Taking his hand he pulls him a little closer. “Yeah you do,” he exhorts. “Follow my lead.”

And now there’s no way he can’t not look at Konoha. He can avoid his eyes, but he has to watch his feet, his legs, his hips and now his ass as he twirls around and gives a wiggle as he laughs.

And it should all be too much. He should step away, give light applause and leave Konoha to his spotlight, but the wine is stealing over his body and under the starlight and Konoha’s guidance he fancies himself limber and lithe.

“See,” Konoha hisses, leaning towards him. “There’s nothing to it.”

As Konoha places his wrists on Keiji’s shoulders, one of the girls rasps out in Italian, “Oh God, get a room!”

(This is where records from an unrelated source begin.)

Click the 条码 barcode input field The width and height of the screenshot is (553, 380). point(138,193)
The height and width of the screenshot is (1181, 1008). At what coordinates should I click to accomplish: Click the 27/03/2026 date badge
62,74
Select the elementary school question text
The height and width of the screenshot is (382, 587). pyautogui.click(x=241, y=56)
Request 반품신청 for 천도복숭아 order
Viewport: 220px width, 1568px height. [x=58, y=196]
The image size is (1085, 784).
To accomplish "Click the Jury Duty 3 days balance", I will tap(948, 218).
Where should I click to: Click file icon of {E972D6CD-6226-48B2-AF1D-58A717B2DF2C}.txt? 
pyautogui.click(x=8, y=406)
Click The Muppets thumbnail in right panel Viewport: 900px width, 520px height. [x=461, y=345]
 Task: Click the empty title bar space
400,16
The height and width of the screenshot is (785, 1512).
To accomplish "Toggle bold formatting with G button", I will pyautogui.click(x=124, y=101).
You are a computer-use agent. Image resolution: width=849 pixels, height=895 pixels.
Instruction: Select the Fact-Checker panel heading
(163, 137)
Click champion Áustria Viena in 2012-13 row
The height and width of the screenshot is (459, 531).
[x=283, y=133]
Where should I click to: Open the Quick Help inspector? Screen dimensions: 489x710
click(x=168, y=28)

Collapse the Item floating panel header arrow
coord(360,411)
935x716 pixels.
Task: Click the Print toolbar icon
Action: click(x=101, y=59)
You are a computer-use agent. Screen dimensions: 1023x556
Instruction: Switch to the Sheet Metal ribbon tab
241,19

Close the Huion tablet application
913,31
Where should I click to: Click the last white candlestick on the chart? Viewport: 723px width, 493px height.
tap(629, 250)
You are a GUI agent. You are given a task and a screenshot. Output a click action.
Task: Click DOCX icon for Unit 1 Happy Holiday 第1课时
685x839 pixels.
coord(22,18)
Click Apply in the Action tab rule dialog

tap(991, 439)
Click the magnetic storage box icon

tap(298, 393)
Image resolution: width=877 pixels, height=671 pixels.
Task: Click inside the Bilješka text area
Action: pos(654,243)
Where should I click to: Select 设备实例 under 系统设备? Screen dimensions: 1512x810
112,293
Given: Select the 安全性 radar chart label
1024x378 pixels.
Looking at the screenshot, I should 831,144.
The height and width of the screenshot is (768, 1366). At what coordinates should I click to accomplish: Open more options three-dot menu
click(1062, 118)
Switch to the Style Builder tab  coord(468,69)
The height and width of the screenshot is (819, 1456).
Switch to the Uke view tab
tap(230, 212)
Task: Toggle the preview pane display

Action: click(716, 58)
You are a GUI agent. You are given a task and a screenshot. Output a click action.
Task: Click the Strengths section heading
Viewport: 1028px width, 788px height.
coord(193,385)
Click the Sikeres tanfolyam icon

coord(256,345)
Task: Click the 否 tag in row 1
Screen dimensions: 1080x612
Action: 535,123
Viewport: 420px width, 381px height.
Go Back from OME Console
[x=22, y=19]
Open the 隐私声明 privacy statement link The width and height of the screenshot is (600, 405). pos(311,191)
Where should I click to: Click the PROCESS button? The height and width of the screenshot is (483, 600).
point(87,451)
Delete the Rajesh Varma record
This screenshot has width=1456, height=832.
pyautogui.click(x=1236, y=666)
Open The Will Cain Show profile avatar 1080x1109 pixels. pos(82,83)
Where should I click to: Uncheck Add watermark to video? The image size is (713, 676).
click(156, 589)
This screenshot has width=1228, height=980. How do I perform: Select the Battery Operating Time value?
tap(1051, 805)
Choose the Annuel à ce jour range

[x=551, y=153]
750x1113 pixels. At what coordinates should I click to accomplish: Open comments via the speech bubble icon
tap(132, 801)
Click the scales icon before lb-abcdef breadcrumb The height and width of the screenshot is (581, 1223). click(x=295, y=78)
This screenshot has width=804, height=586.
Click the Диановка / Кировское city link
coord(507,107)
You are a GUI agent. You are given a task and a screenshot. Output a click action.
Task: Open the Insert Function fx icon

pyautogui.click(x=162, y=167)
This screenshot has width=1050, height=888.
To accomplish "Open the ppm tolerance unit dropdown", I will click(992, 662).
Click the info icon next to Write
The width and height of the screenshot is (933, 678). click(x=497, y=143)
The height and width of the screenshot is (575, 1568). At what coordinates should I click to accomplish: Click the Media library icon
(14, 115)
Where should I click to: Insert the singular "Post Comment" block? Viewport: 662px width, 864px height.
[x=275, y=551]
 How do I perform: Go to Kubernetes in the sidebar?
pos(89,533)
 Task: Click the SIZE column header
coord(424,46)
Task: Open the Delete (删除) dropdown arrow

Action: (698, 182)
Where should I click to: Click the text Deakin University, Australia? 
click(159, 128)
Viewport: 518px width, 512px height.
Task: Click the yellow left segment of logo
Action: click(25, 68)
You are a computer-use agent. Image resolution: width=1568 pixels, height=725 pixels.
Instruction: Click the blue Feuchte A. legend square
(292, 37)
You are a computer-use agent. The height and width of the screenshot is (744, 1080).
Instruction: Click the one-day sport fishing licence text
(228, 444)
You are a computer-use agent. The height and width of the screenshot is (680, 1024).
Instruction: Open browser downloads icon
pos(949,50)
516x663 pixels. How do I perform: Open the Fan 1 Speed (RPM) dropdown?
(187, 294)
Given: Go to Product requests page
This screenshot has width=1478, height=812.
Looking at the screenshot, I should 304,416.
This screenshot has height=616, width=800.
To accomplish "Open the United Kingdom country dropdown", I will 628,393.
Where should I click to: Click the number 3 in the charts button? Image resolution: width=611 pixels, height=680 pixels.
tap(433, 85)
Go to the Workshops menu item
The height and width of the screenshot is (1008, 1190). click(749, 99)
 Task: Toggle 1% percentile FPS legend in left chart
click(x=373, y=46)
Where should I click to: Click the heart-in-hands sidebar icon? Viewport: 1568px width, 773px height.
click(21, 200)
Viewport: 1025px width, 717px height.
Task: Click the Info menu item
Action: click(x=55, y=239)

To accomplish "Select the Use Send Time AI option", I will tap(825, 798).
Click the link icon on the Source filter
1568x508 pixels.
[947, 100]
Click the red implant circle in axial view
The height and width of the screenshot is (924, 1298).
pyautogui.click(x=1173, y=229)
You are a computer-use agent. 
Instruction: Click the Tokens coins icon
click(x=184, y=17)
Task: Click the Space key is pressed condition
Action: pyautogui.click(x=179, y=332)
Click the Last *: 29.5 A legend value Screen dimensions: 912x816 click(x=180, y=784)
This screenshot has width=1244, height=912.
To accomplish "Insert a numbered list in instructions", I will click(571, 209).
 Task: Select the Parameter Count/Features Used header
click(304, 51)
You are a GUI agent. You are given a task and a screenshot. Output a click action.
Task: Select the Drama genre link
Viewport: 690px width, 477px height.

“I’d like to,” Keiji snaps back, and is rewarded by the shock on her face when she realises he’s understood them all this time.

“Hey, where are they going?” Konoha laughs.

“To find other stooges, probably.” Stumbling, he falls back, saved from falling by Konoha gripping his shirt and setting him right.

“Careful.”

“Bit drunk,” Keiji says, and sniffs. “Sorry. I scared them off, but they were after free drinks all night, not just your presence in the club.”

“Hey, I’m not complaining,” Konoha mutters. “I wasn’t going to go anyway.” He peers at Keiji. “You okay? Do you want to sit down?”

“Can we walk?”

They move away from the music and the bustle, Konoha picking up two bottles of water on the way, and meander a little haphazardly until it’s just the pair of them in a darkened street. There, Keiji stops, swigs some water and peeps at Konoha. “Sorry.”

“What for?”

“Rotting up your evening. Not a great host, am I?”

“You haven’t rotted up anything!”

“You could still be dancing with that girl. She was pretty.” He stares up at the sky, hoping the stars will clear his head. “Oh my god, I might have ruined your future. What if you were destined to be together with club hostess girl and have a whole volleyball team of children?”

“Whole team, huh? Rather not.” He sniggers. “What did you say to get them to leave?”

“Your one yelled at us to get a room, so I said ‘I’d like—” He presses his lips together, but the words are out and he can’t suck them back in. “Uh, yeah forget that. Sorry.”

“What for now?”

“I kind of implied, or at least didn’t dis-a… uh … disv… dis-a-vow,” he says carefully, “her jibe that we were a couple.” He slumps against the wall. “Sorry, sorry, sorry. Go after her. I’m sure she won’t mind and you can snog the life out of her, drink more and have a really great evening instead of being stuck—”

There’s a finger on his lips, and a ‘hush’ in his ear. And Konoha doesn’t move away so his breath is hot on Keiji’s neck.

“I like being with you,” Konoha whispers and his mouth brushes Keiji’s cheek.

“Huh?”

“You heard me.” He inches even closer, and now his lips dust Keiji’s temple.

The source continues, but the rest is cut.